Recopiez les enregistrements ci-dessous en remplaçant « Villa Pardo » par « Villa Rosa », sans rien changer d'autre. Laissez les images de côté dans votre réponse.
━━━━━━━━━━━━━━━━━━━━━━━━━━━━━━
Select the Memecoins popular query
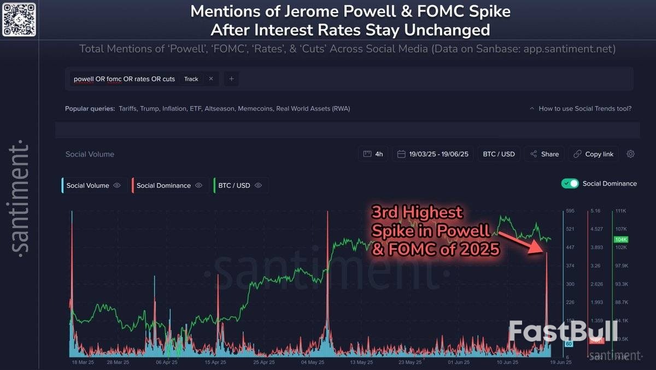The height and width of the screenshot is (370, 656). tap(255, 108)
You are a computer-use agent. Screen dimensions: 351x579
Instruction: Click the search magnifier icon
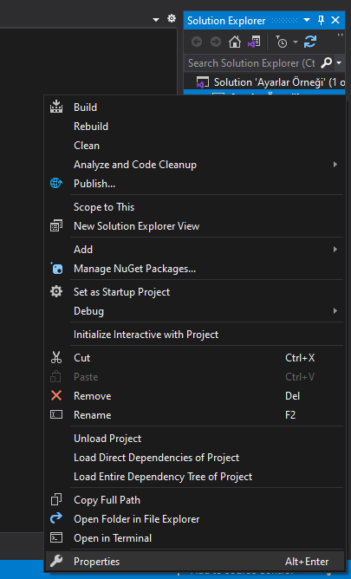point(326,62)
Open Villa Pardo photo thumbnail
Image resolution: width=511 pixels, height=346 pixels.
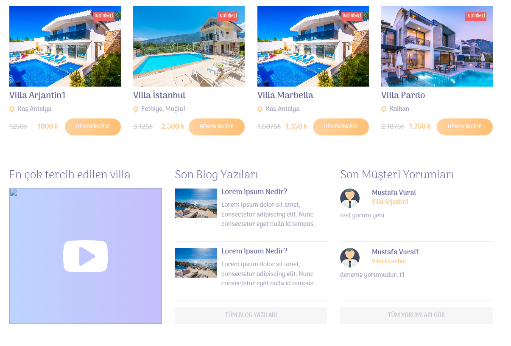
━━━━━━━━━━━━━━━━━━━━━━━━━━━━━━
RÉPONSE ATTENDUE =>
Select the Memecoins popular query
The height and width of the screenshot is (370, 656). tap(255, 108)
You are a computer-use agent. Screen dimensions: 351x579
Instruction: Click the search magnifier icon
point(326,62)
Open Villa Rosa photo thumbnail
Image resolution: width=511 pixels, height=346 pixels.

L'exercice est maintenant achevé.